## MATERIAL PROVIDED

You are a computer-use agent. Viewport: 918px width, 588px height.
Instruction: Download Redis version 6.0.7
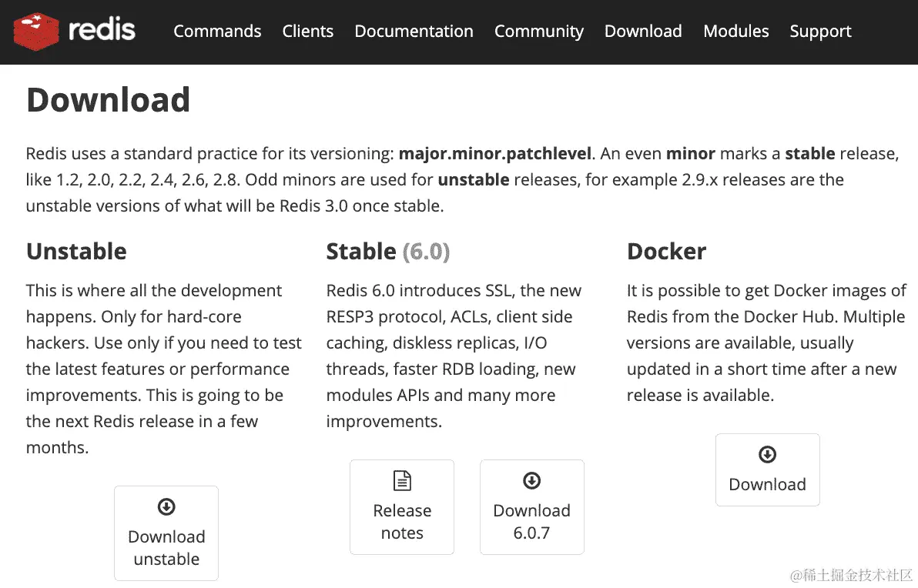tap(531, 506)
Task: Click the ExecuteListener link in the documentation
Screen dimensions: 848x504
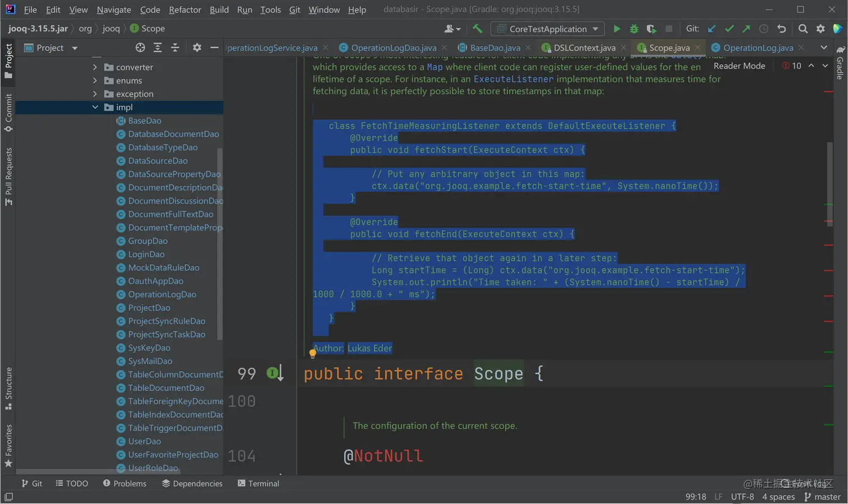Action: pos(513,79)
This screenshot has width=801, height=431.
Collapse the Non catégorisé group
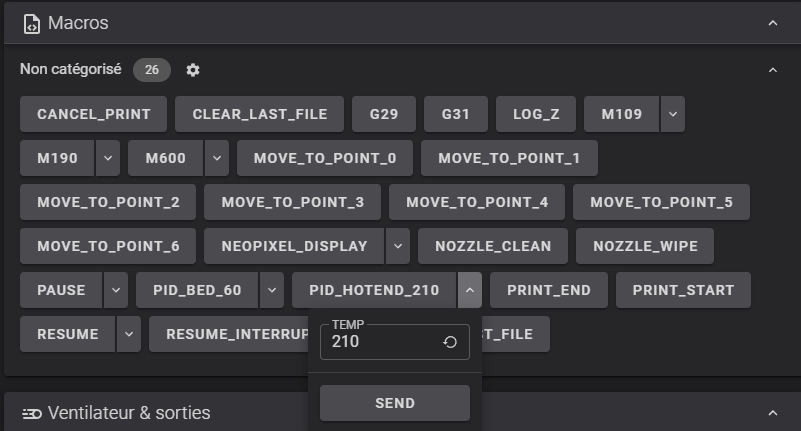(x=772, y=70)
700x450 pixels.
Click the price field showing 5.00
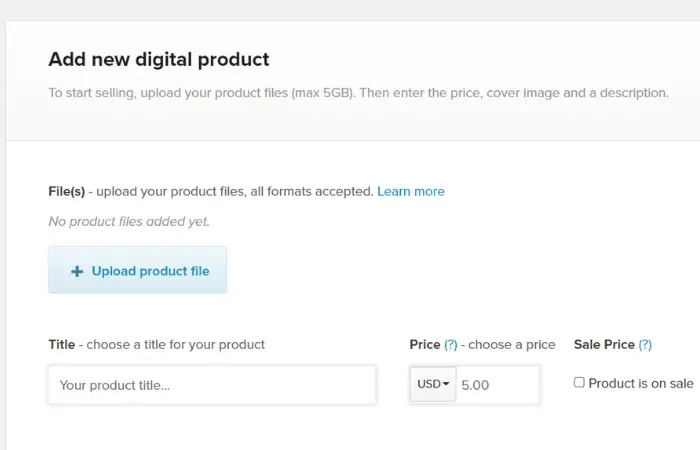pos(497,384)
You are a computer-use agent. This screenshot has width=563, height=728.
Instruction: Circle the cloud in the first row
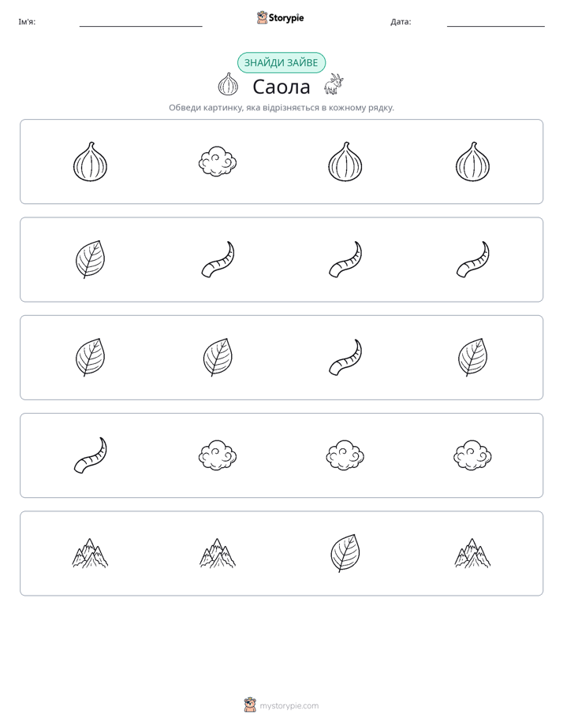pyautogui.click(x=218, y=162)
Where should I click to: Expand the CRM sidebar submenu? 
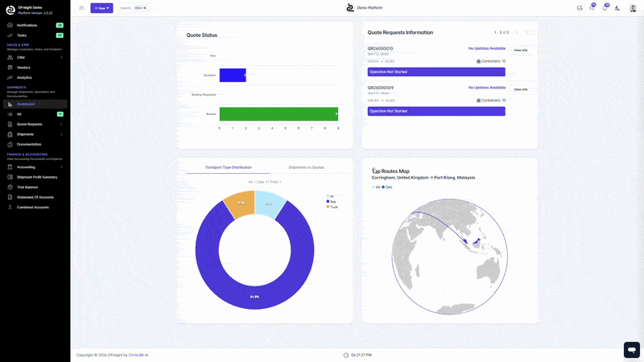(x=60, y=57)
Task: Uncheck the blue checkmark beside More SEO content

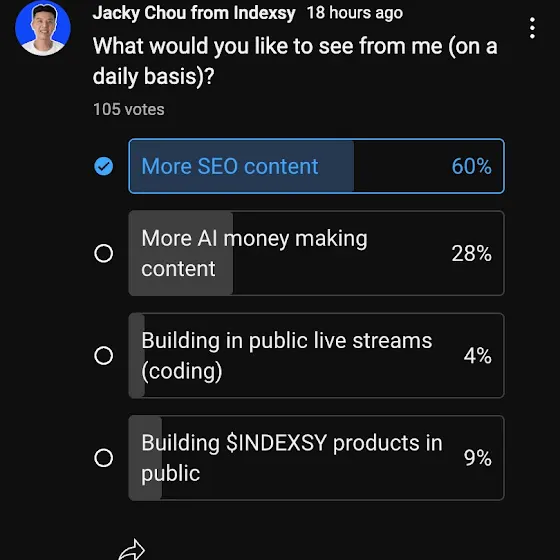Action: (x=104, y=166)
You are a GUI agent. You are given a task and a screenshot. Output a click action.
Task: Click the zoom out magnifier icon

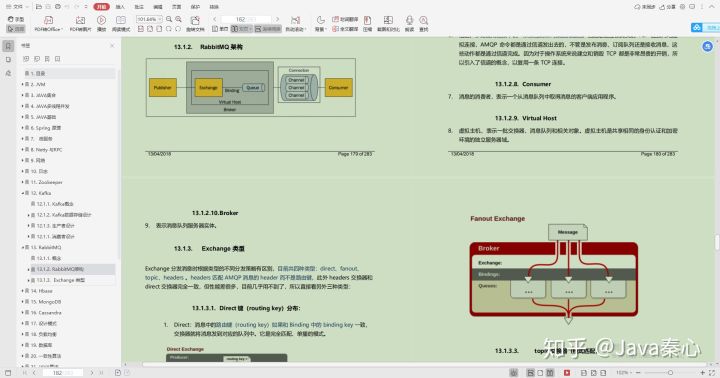(169, 19)
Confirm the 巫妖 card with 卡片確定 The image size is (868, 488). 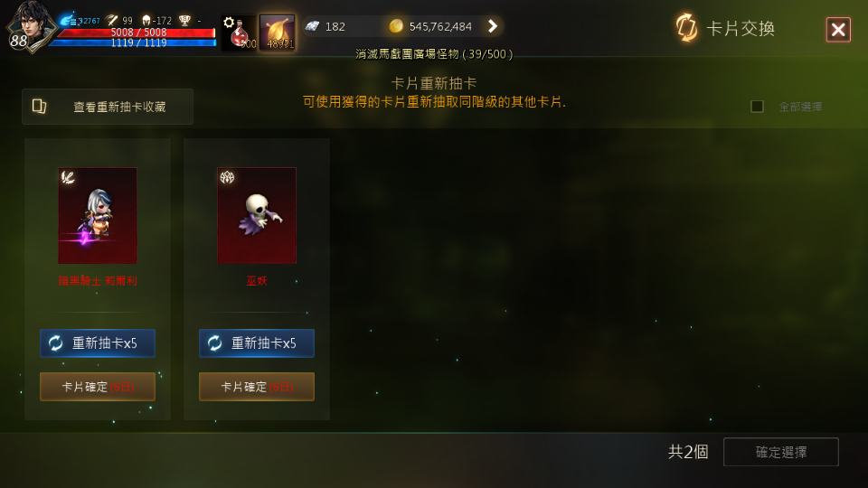coord(256,387)
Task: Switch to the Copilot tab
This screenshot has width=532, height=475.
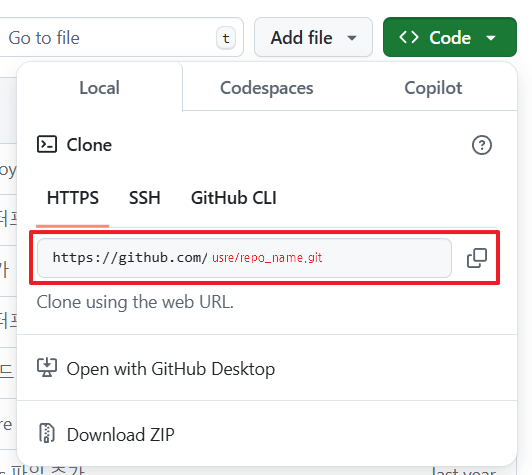Action: point(433,88)
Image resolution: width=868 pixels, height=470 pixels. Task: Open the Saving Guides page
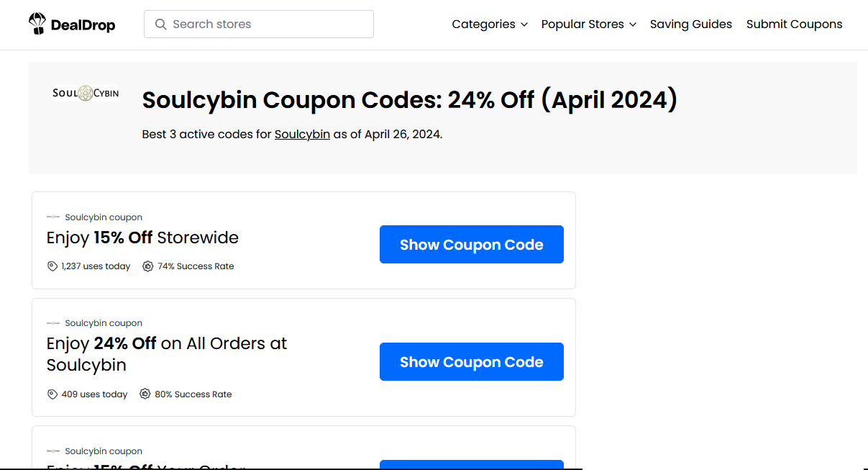coord(691,24)
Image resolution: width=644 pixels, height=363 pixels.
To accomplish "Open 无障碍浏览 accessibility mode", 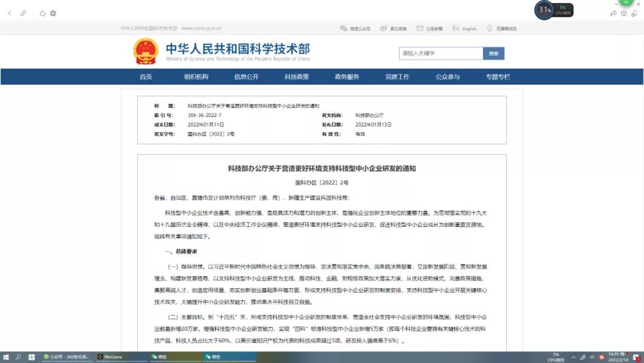I will (502, 28).

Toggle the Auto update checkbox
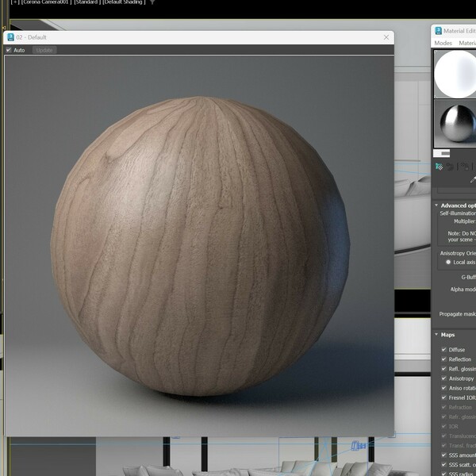9,50
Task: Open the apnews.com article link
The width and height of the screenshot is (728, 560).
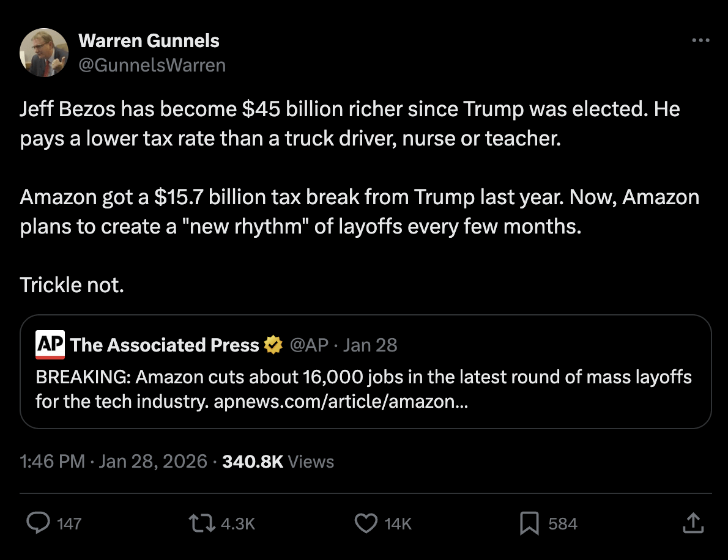Action: coord(341,402)
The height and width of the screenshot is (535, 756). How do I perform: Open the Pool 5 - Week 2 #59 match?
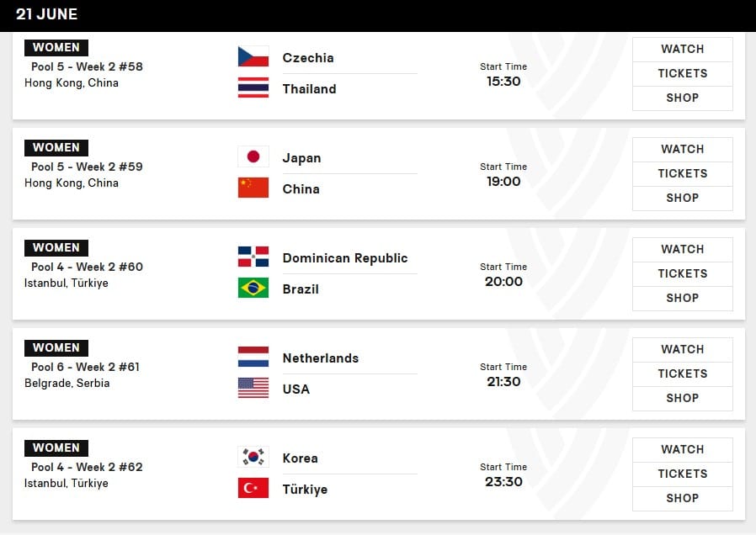(87, 167)
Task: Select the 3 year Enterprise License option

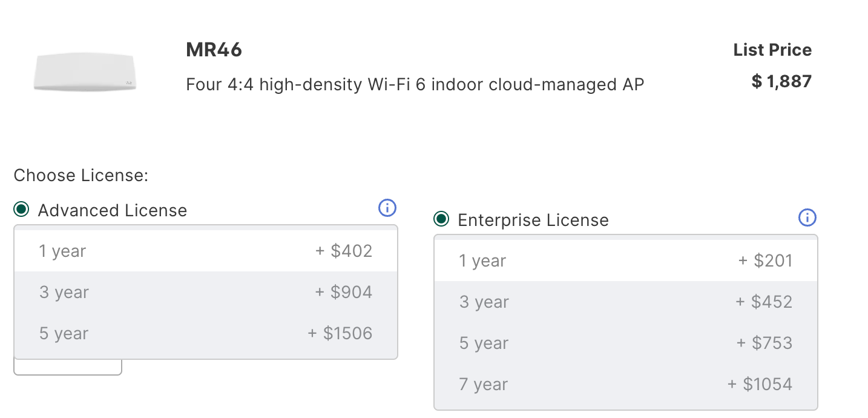Action: click(x=625, y=301)
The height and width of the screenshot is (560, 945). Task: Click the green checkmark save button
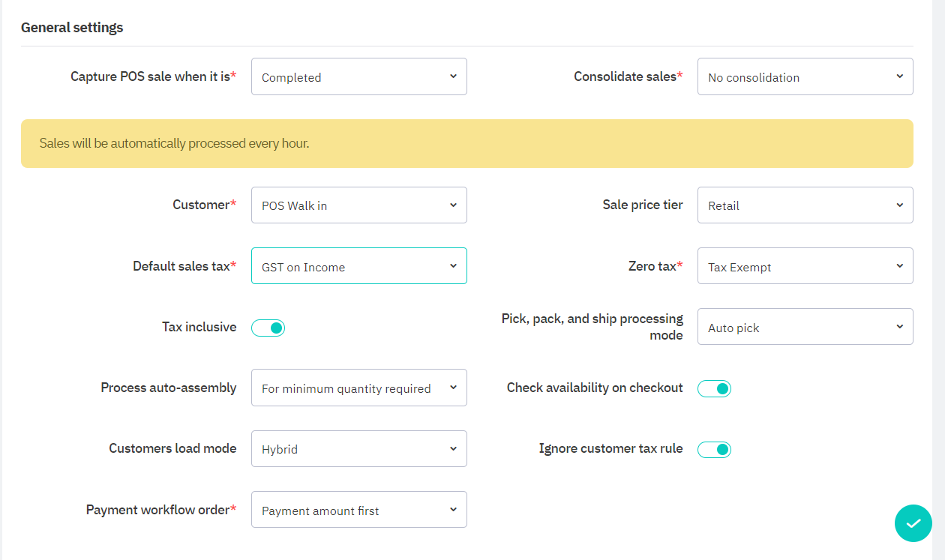click(913, 523)
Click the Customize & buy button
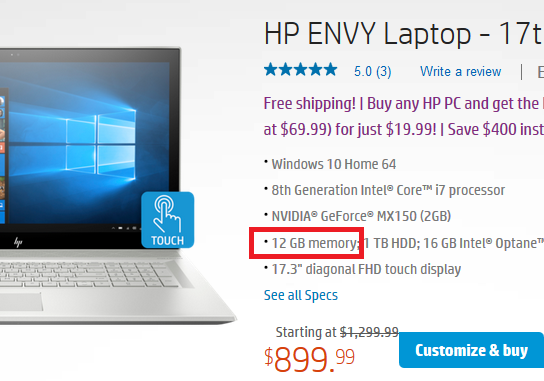The height and width of the screenshot is (381, 544). click(x=471, y=350)
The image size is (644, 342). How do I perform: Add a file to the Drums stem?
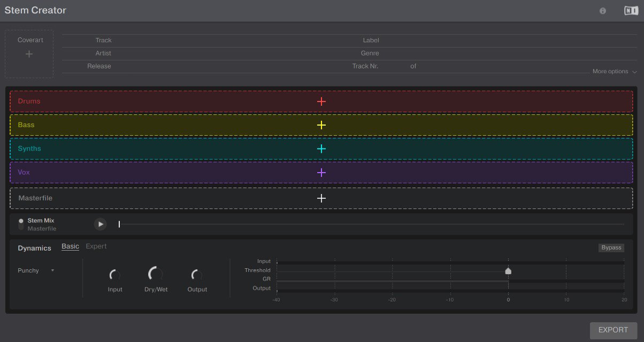[321, 102]
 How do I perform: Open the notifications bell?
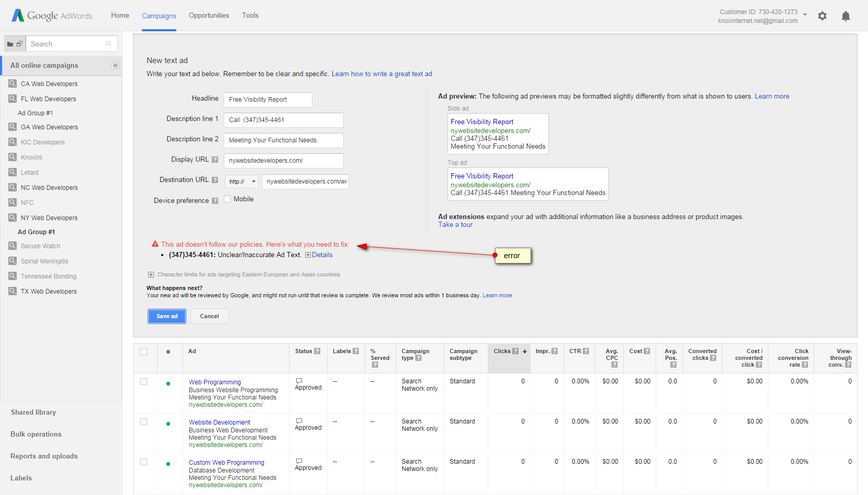846,16
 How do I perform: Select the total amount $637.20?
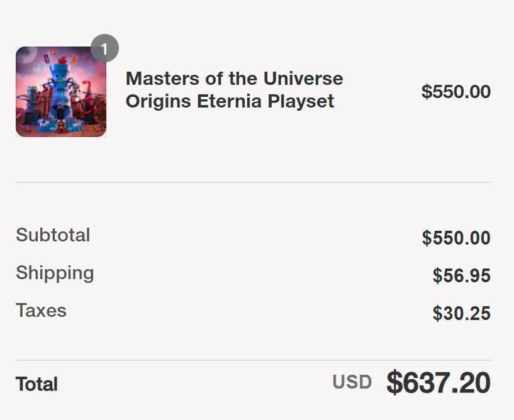point(439,382)
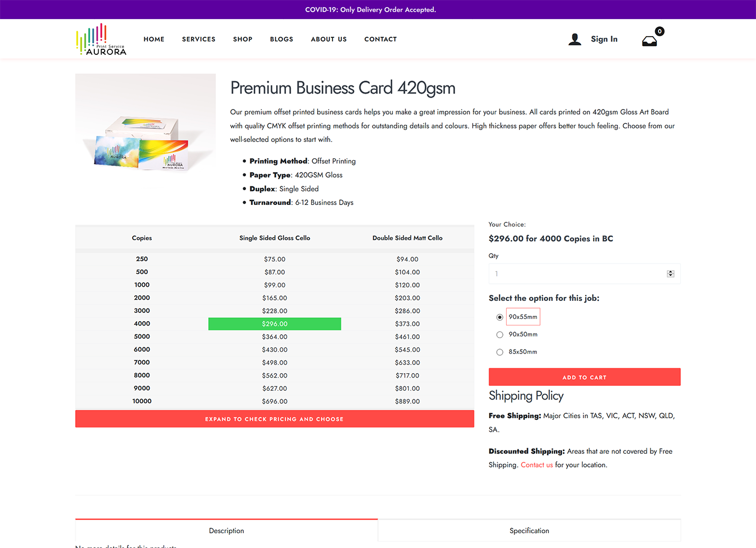The image size is (756, 548).
Task: Select the highlighted $296.00 price cell
Action: pos(274,324)
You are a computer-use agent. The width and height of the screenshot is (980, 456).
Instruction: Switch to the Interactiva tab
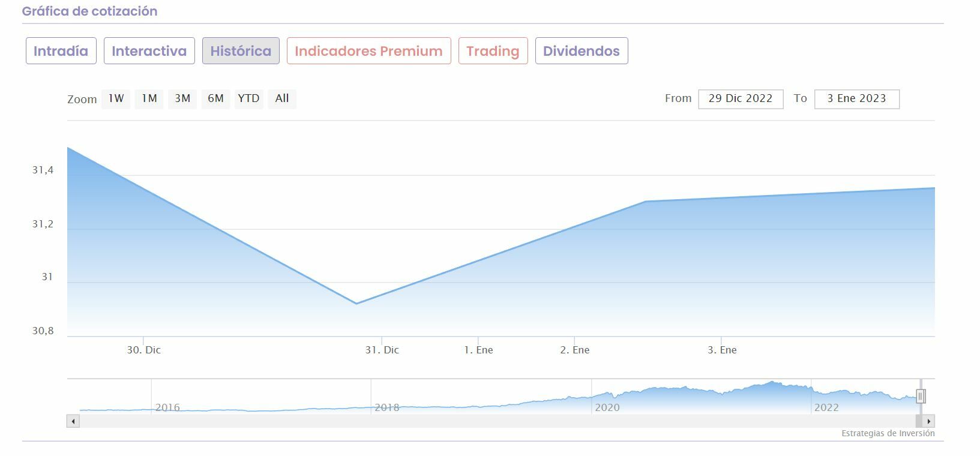click(149, 51)
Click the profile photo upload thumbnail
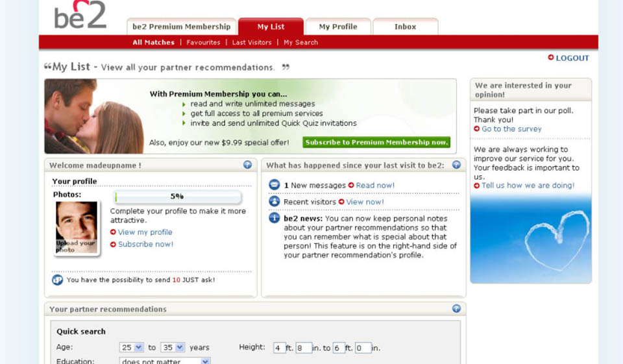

## WHAT YOU ARE ASKED TO DO
What you return should be only the lines from the line with "The width and height of the screenshot is (728, 560)." through the last line of the listing above, exactly, both ends included, pictures excluded.

## RESULT FOR THIS EXERCISE
The width and height of the screenshot is (728, 560).
Action: coord(341,402)
The height and width of the screenshot is (535, 756). How do I perform: Open the Pool 5 - Week 2 #59 match?
(87, 167)
Task: Select the 3 year Enterprise License option

Action: click(x=625, y=301)
The height and width of the screenshot is (560, 945). Task: Click the green checkmark save button
click(913, 523)
Click the Customize & buy button
The height and width of the screenshot is (381, 544). click(x=471, y=350)
The image size is (644, 342). How do I perform: Add a file to the Drums stem?
[321, 102]
 How do I perform: Open the notifications bell?
846,16
 How do I perform: Select the total amount $637.20?
point(439,382)
The image size is (756, 548).
Task: Select the highlighted $296.00 price cell
Action: pos(274,324)
You are a computer-use agent. The width and height of the screenshot is (980, 456).
Instruction: Switch to the Interactiva tab
click(149, 51)
Click the profile photo upload thumbnail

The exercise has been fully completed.